# CERTO brown bottle



## Stockton

We found a bottle embossed CERTO REG. U.S. PAT. OFF. on the other side it has arrows pointing up and down and a line in the middle if bottle is upside down it says FOR 1/2 BOTTLE POUR TO HERE could some body please help us find more information asto what year the bottle was and what was in it


----------



## Gunsmoke47

Hello Stockton and welcome to the forum.  Certo was a gelatin used in baking. A picture would help date it but I am going to guess circa. 1930's.  Hope this helps,  Kelley


----------



## woody

Certo is a fruit pectin used to make jelly and jam.
 It helps the jelly solidify into its jelly texture.


----------



## Gunsmoke47

Listen to Woody. He would know more on this than I.   Kelley


----------



## woody

I don't know about that, Kelley.[8D]

 I know how to make homemade jelly, though.

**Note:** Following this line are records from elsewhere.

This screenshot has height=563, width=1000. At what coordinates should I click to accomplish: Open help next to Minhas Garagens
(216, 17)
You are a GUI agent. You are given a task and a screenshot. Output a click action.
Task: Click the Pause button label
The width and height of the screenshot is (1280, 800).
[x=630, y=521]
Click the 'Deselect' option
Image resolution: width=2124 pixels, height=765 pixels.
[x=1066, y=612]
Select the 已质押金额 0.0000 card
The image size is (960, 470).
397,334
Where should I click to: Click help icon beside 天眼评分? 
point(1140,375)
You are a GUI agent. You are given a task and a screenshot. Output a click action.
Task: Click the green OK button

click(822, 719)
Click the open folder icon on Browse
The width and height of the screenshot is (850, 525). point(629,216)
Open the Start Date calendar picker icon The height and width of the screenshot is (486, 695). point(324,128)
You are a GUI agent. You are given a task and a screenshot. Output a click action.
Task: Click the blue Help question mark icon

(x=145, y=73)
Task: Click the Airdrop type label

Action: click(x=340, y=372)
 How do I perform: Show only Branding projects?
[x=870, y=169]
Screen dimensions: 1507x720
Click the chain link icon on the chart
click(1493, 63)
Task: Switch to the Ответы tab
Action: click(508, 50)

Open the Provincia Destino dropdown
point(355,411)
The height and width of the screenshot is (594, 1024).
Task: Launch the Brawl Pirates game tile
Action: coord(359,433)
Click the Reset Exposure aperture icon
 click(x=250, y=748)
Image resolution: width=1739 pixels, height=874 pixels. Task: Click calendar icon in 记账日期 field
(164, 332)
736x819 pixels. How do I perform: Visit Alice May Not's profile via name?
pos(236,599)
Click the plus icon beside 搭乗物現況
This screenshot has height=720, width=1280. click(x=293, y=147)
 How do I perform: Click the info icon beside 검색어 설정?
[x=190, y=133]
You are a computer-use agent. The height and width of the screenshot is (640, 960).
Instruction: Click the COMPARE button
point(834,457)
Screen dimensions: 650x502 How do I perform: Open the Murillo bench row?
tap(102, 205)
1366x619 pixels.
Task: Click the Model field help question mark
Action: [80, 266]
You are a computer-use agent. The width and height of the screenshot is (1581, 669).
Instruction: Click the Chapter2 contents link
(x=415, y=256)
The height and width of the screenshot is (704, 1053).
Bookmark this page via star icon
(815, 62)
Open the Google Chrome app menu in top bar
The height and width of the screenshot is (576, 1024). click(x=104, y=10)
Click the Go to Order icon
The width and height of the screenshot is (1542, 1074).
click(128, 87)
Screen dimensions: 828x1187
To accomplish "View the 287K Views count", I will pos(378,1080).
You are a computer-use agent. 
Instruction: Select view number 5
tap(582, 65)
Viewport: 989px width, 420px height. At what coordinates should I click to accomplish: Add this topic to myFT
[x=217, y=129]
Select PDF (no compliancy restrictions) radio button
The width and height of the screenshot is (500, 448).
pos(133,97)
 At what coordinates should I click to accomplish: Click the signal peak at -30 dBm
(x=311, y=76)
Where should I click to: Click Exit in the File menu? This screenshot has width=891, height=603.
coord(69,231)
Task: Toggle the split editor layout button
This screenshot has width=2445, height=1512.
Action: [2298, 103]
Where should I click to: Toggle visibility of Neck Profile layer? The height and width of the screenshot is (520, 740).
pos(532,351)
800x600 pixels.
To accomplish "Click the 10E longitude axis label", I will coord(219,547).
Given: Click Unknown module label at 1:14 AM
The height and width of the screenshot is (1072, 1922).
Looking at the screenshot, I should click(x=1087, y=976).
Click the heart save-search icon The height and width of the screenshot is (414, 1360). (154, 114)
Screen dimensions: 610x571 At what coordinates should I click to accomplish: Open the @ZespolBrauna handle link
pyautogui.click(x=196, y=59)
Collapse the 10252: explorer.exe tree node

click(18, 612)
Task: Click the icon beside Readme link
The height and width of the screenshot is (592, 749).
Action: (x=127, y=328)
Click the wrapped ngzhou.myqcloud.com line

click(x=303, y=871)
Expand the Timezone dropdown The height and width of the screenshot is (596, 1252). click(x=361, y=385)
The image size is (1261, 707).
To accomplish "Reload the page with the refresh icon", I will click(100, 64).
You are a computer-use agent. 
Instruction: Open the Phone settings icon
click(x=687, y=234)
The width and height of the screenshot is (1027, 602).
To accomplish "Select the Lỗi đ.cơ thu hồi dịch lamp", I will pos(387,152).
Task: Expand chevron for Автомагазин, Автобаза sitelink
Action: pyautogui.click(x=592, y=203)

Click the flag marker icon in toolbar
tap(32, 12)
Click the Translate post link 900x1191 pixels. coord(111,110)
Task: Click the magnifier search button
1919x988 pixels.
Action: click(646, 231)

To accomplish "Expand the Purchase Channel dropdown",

 Last year we made over 300 jars of jelly and jam.[]


----------



## Stockton

Would this help with Certo bottle, the bottom says 6 MADE IN U.S.A.X 12 2 Thanx, Stockton


----------



## woody

Most of the certo bottles I find are from 1940-1950's dumps.

 That should give you a timeline for when the bottle was made.


----------



## Gunsmoke47

Hey Woody, is Certo still made today? Or has something else replaced it in the homemade jelly and jam industry?


----------



## woody

Sure is, Kelley.

http://www.kraftcanada.com/en/ProductsPromotions/A-C/CERTOPectinProducts.htm


----------



## capsoda

It is still the top brand if you put any jellies and such up.


----------



## woody

No, it isn't around here.

 I use Sure Jell fruit pectin.


----------



## capsoda

Hey Woody, Sure Jell is ok for some things but it tends to leave jellies and preserves a little to watery for my taste.


----------



## bottlenutboy

i dont know what my mum and dad use when they make jelly....but its usually great except for this one time not too long ago momma made some and it was all watery more like syrup instead of jelly it also molded while it was still sealed in the jar too.....go figure...


----------



## woody

I take that back. 

 I use Ball Fruit Jell pectin.


----------



## Yooper14

The certo jars are real common almost anywhere you go.  They are neat looking though.  I've noticed that there are oodles of color variations.  I have a small shelf of them that I keep for the neat color.  They go in a smooth progression from light yellow all the way to dark brown, with everything inbetween.  Too bad people don't collect them, but there's so many out there you'd never get much for them even if people did take them...


----------



## dirtmover

I just dug one of those up this past weekend - it's used to make jams/jellies my dig is dating in the 40's if that helps any.keep digging []


----------



## LC

When I was a Kid, I would go with my Mother when the berries were ripe, and we would pick Rasberries Blackberries, and Dewberries. My Mother would always can them or make jellies or pies. She could really make them good too! I remember one year, a neighbor gave her all the grapes that she wanted to pick. She made Grape Jelly, and put up quite a few quarts of Grape Juice as well. And to my surprise some time later as I retreived a quart of grape juice, I found that it had fermented and turned to wine. Well, that summer me and my friends did a lot of camping out, and needless to say, we took care of all that faulty grape juice. My Mother was amazed how out of the blue all that grape juice was used up! I told her about it years later, and we both had a good laugh about it. Thanks for making me think of some of the good old days Spencer!


----------



## morbious_fod

I always wondered what those bottles were. Now I know. Glad I didn't buy any.


----------



## Brains

Interesting that you would bring up the color variants, i have a 7-up green one. Looks just like a certo, measurement lines and the indent in the back but it just doesnt say certoon it. Paid $5 fot it[&:]


----------



## Yooper14

Brains,
 I was thinking that too...after my post I went to my collection and looked, and I do have a green one as well - well, it appears to be like a certo...it has the 1/2 cup arrows and line, but not an indented "label area" like the certos.  Wonder if it was a "wannabe" certo.  Interesting.
 Yooper


----------



## jes2kls1

First time on this site. 

 I also have a brown bottle with a rectangular indention, engraved??? 1/2-CUP along with an arrow pointing down to a line, below line arrow pointing up and below arrow is 1/2-CUP again, on the bottle.  No other markings, that I can see.  It's about 7 1/2" tall and about 7 1/2" in diameter.   I am not really an active bottle collector but, have several bottles which I have come across over a period of years.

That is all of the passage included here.